One clear advantage of the fully Bayesian model is that it can perform testing and estimation simultaneously. This means all the data is used once, which is why the credible intervals are smaller and the RMSE is lower in the simulations. However, it is not always feasible to implement if the discovery data is unavailable. Furthermore, Bayesian methods are not enough to not guarantee bias correction. They must take into account the selection mechanism (as is done here), and also report the uncertainty that is associated with this. Ignoring the selection effect or reporting only the selected interval can lead to paradoxes, especially for conjugate priors in multivariate inference, as was the case with the original model for the p53 analysis (Dawid, 1994).

The conditional likelihood and Bayes factor approximation methods can be used in follow-up studies even when the discovery data is not publicly available. Both provide significant improvements over the naive method. The Bayes factor model has a quasi-testing feature since it accounts for the probability of a true association, but is very sensitive to the p-value as well as the choice of prior, and can be illogical for a prior such as the uniform.

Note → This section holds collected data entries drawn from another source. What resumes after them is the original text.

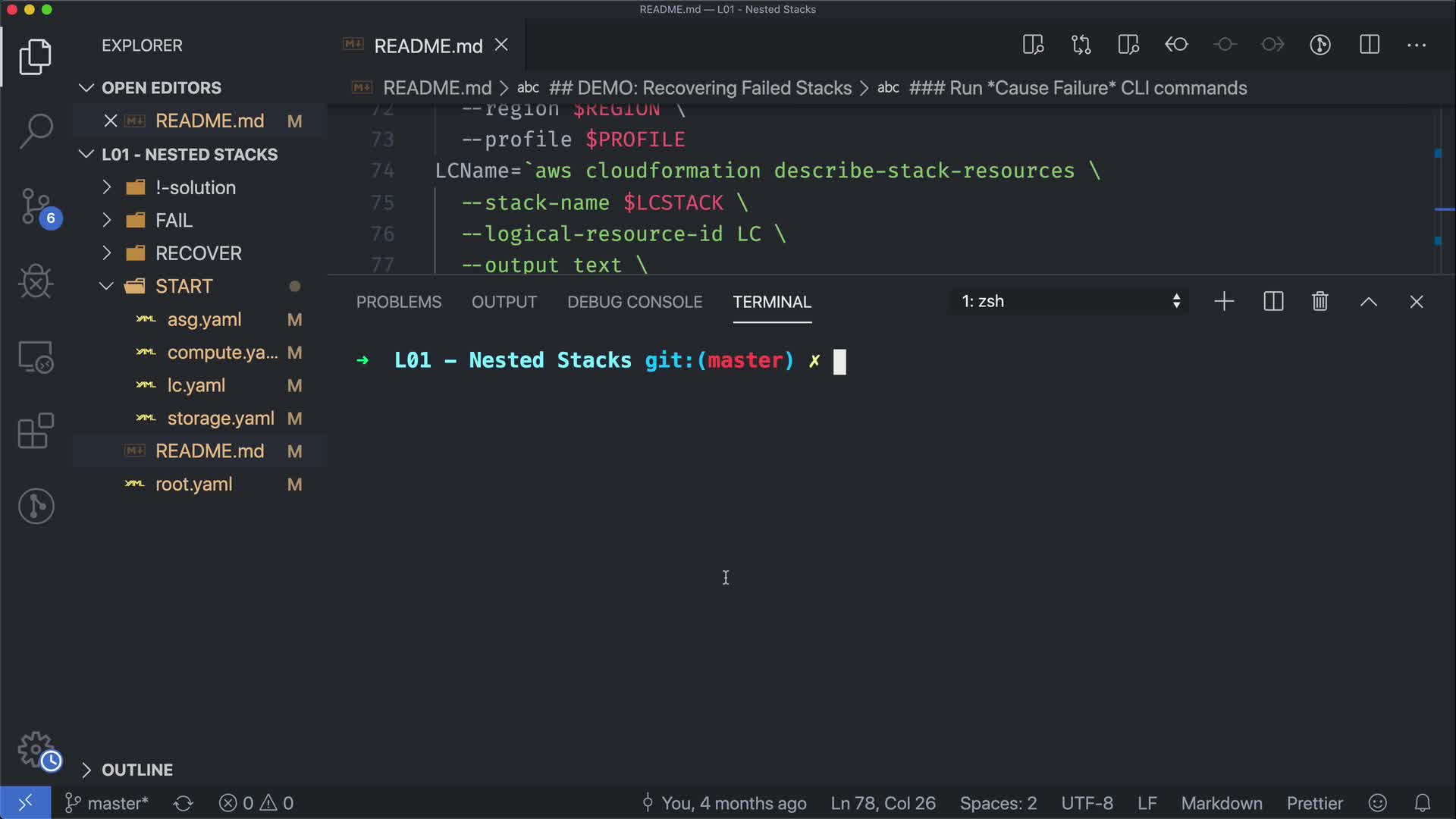Viewport: 1456px width, 819px height.
Task: Open Remote Explorer in activity bar
Action: pos(36,356)
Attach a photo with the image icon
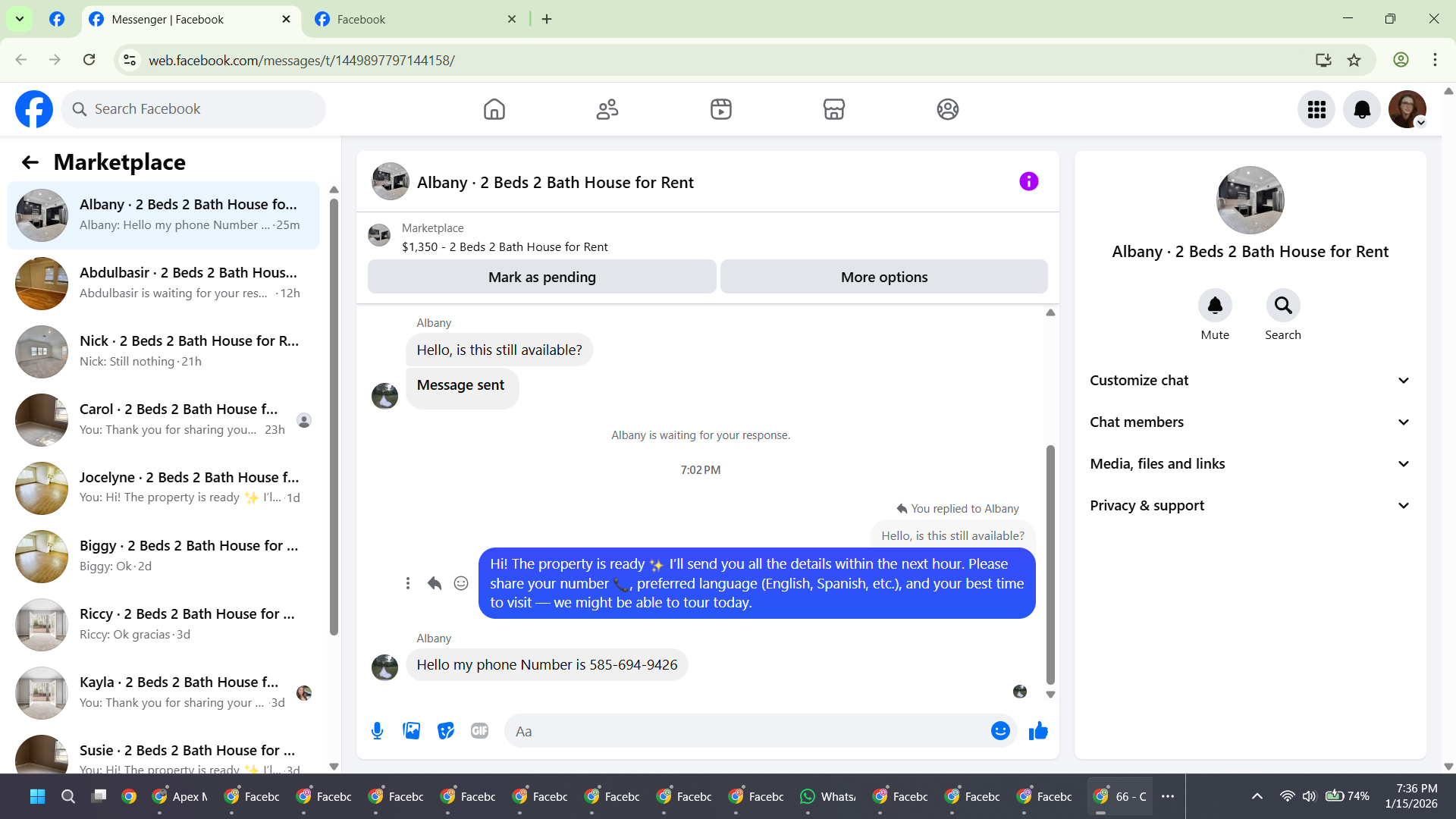Image resolution: width=1456 pixels, height=819 pixels. [411, 731]
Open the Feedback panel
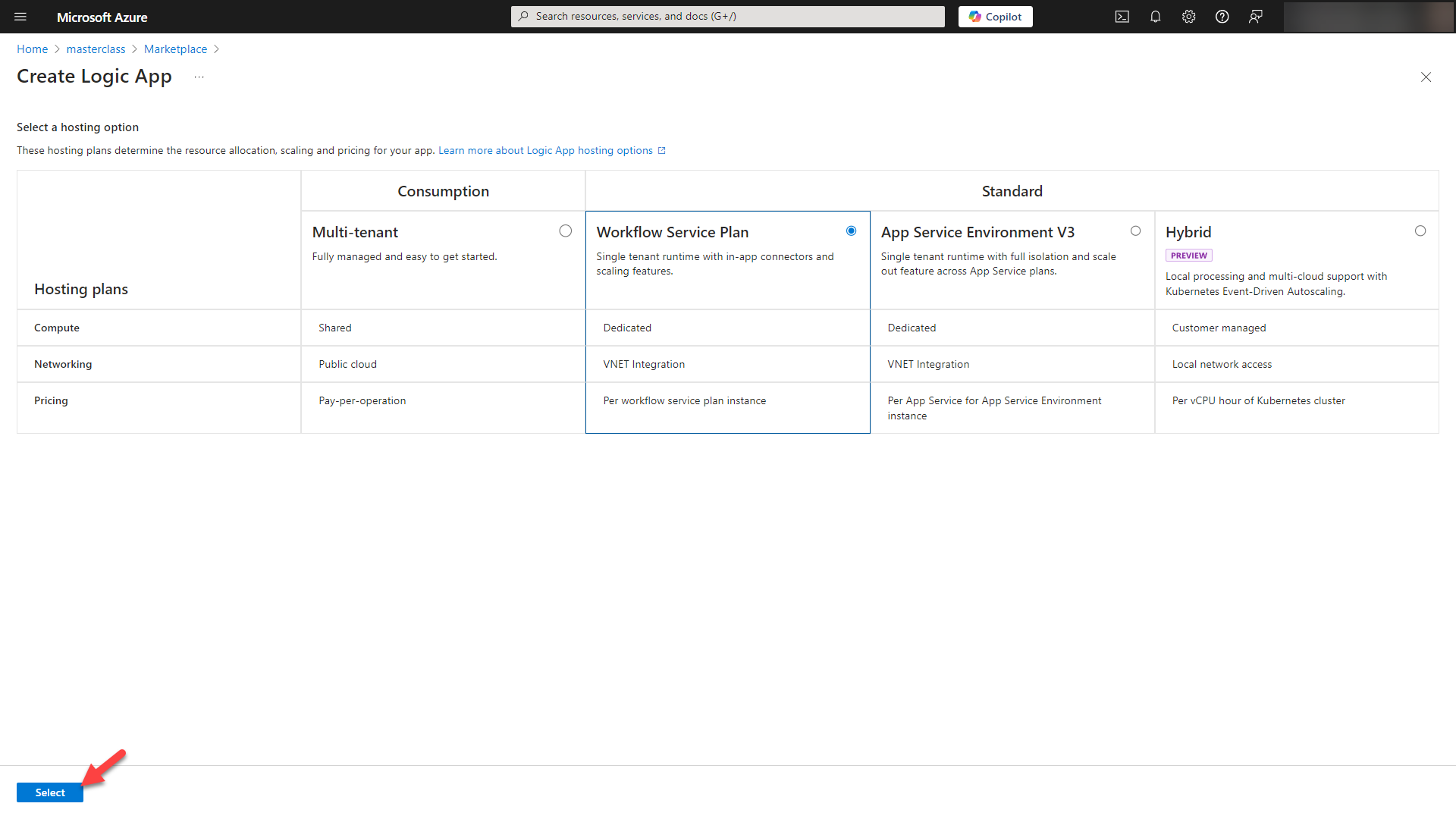The width and height of the screenshot is (1456, 819). point(1255,16)
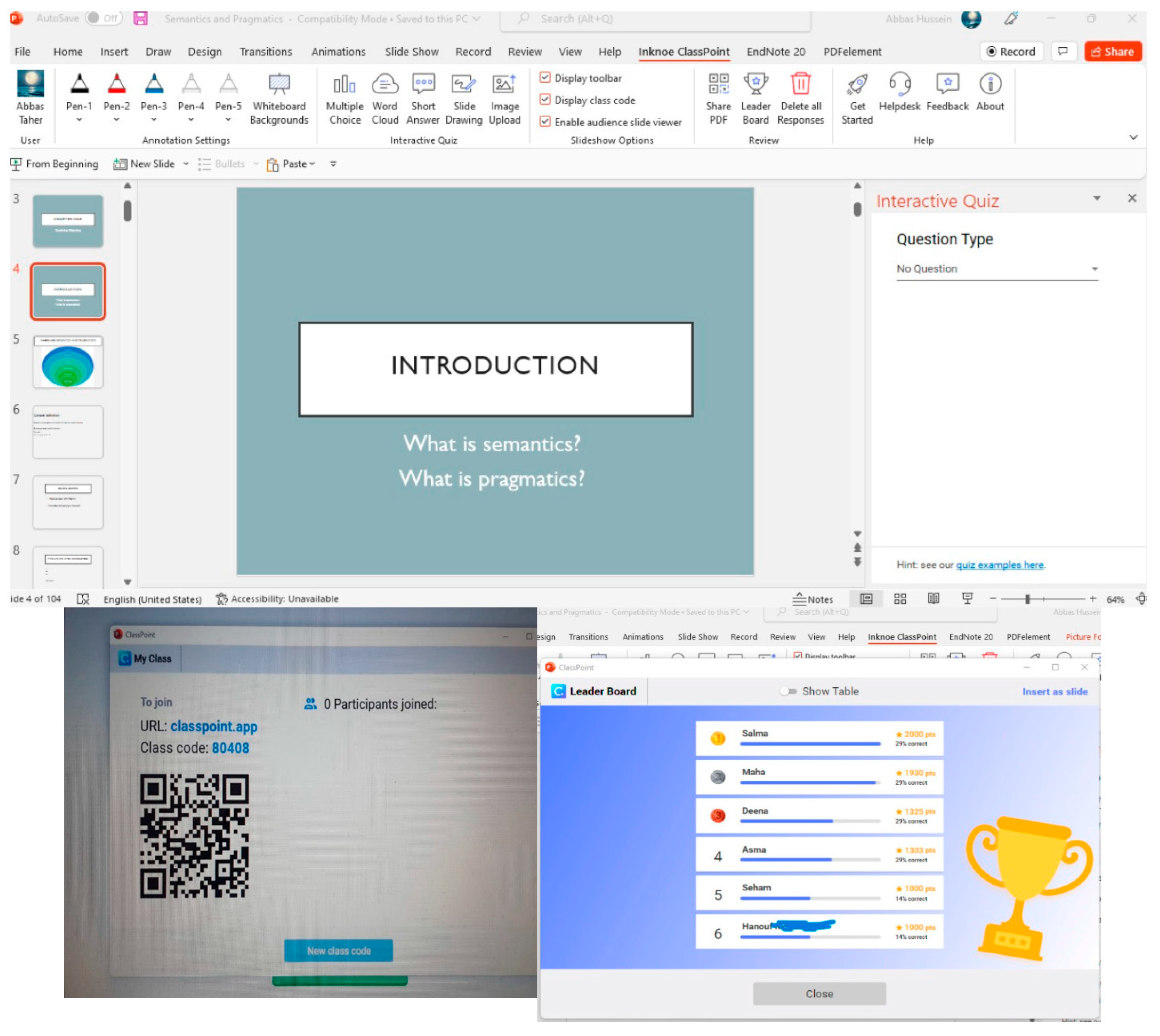
Task: Open the Animations ribbon tab
Action: tap(338, 52)
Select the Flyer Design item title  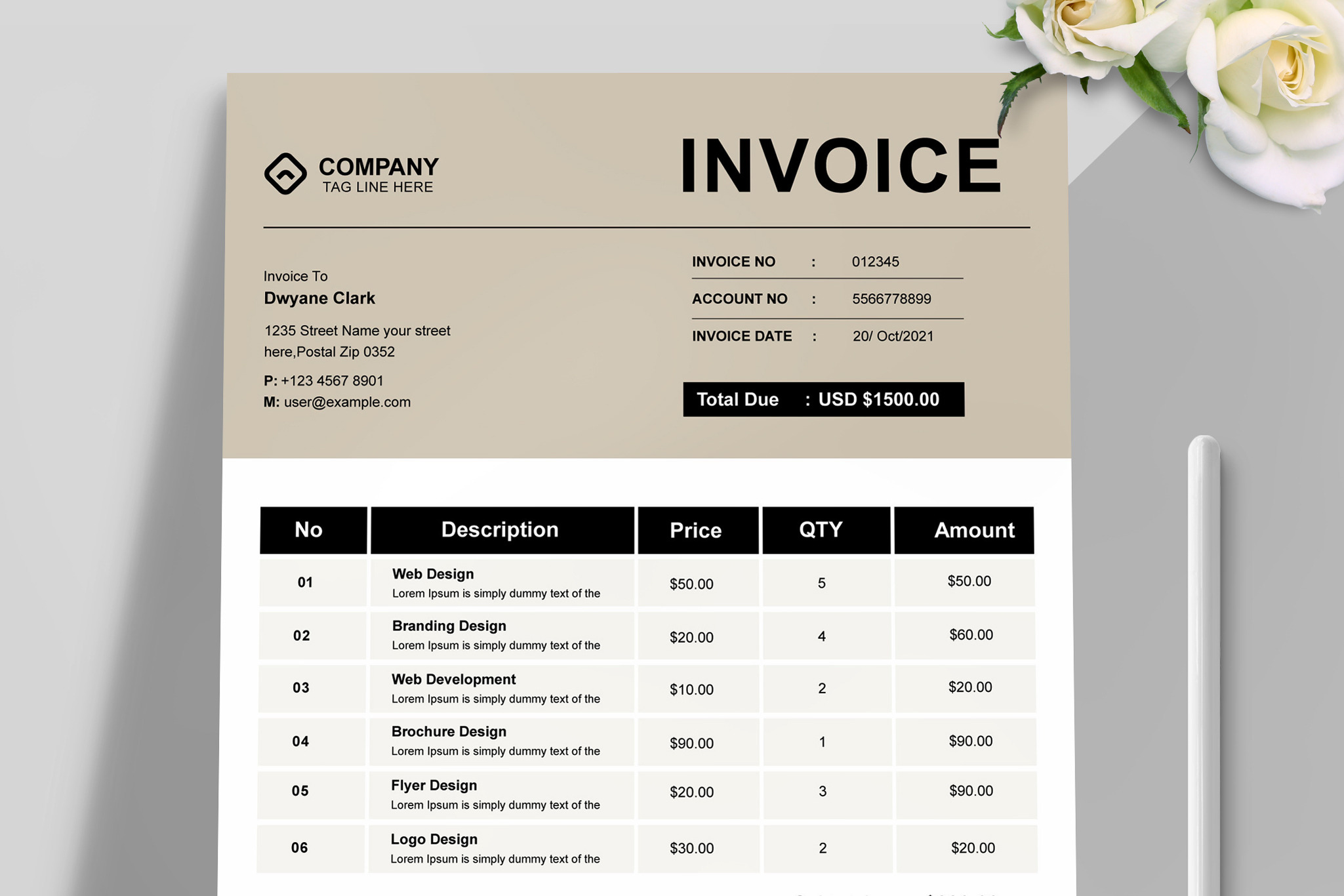tap(434, 785)
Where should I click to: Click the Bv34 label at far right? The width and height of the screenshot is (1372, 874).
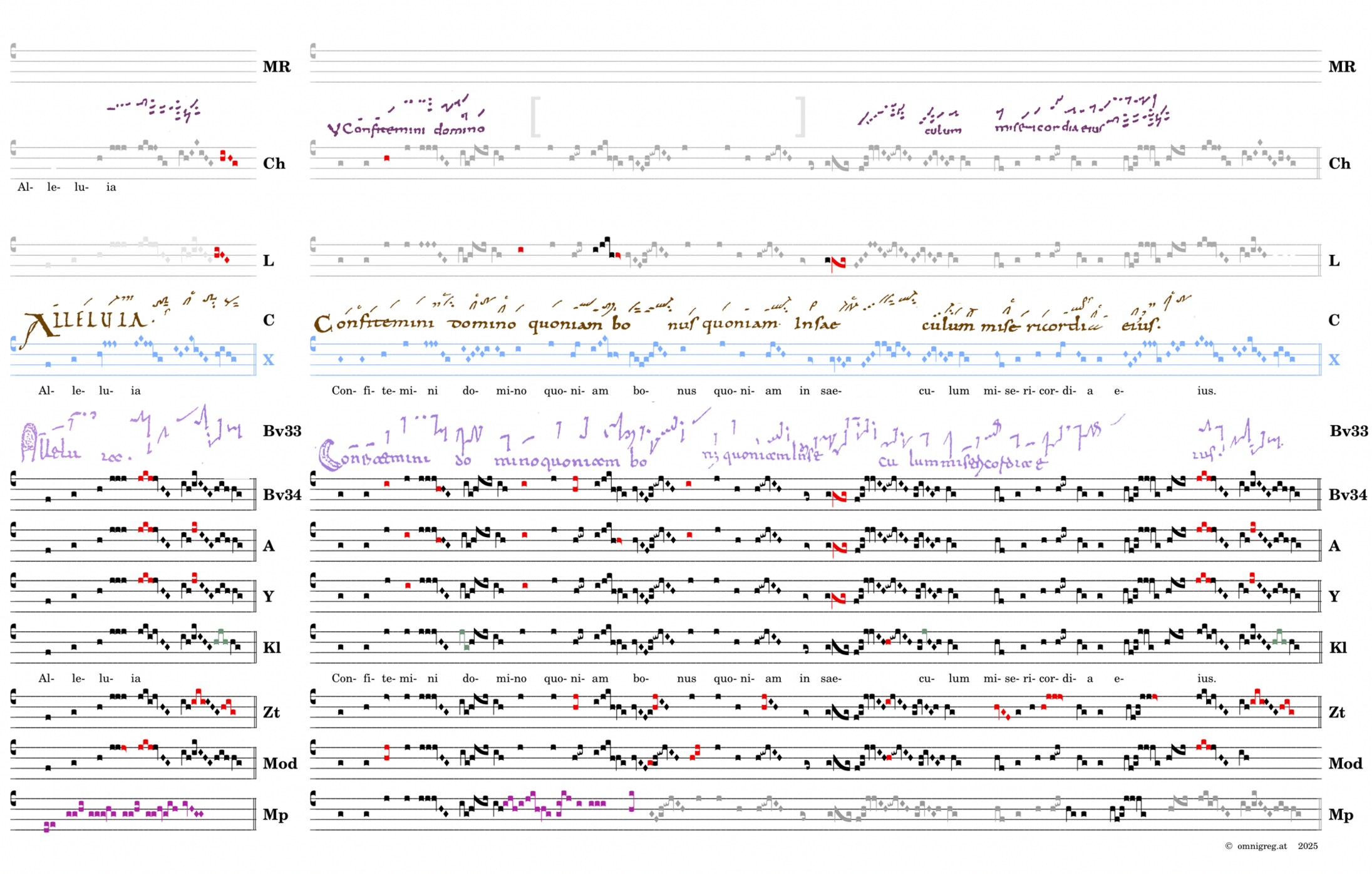(x=1348, y=495)
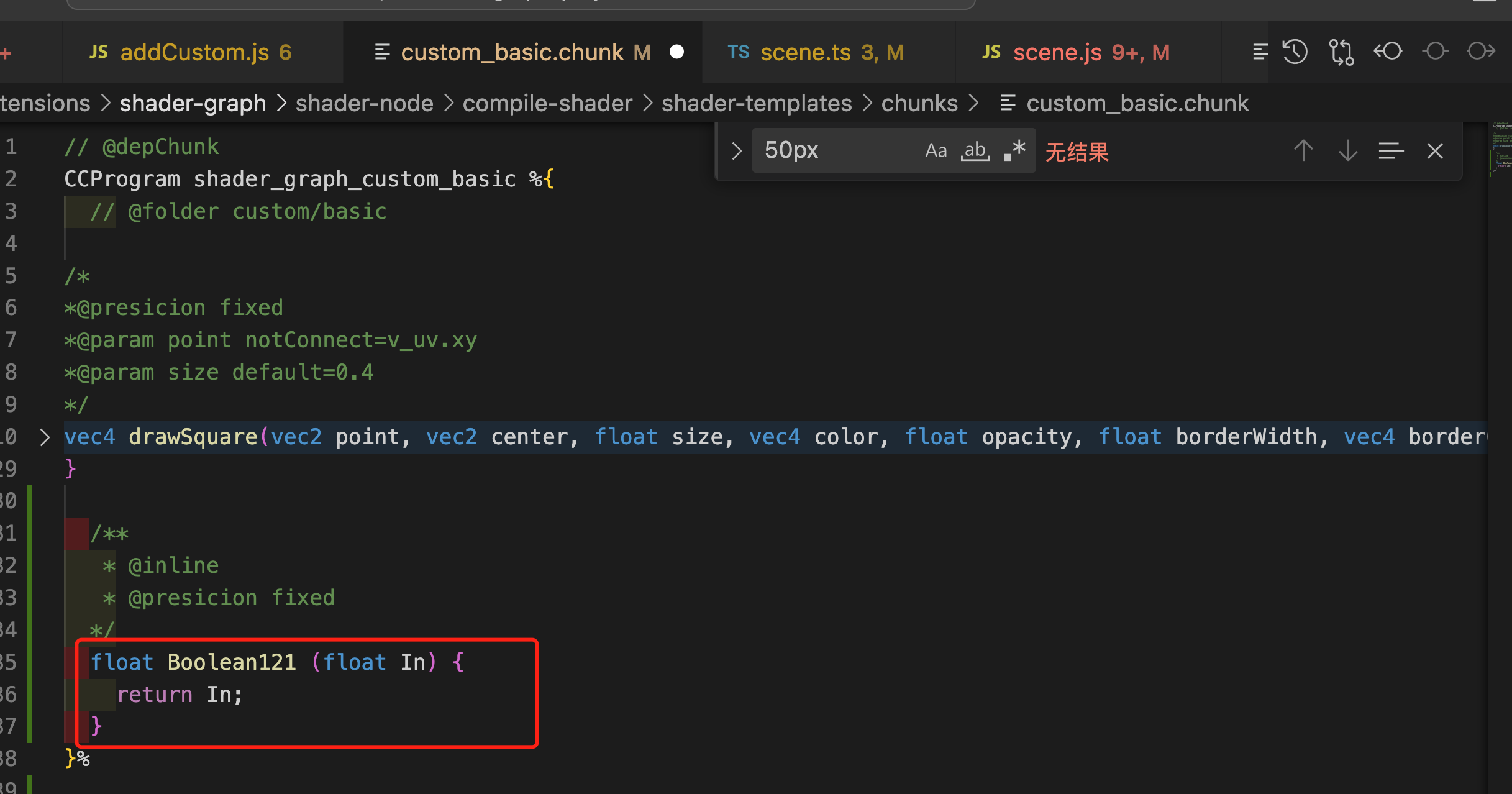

Although the conditional likelihood itself is dependent on the significance test, this prior is only used for the discovery sites, and can be thought of as a posterior distribution under a flat prior. Under a hierarchical model, the global effect is actually unaffected by the \(\alpha\) level. This is extremely useful because discoveries that do not have are not significant at the \(10^{-7}\) level can still be used without affecting the results. However, the level \(\alpha\) is crucial in the discovery phase. The integration over all significant events is simple to compute in this case, but might not be as simple for other distributions. For example, if one chooses to do Bayesian variable selection the conditional likelihood becomes intractable and must be approximated (Panigrahi, Taylor, & Weinstein, 2016). In this case, an adaptation of the fully Bayesian model may actually be more computationally feasible.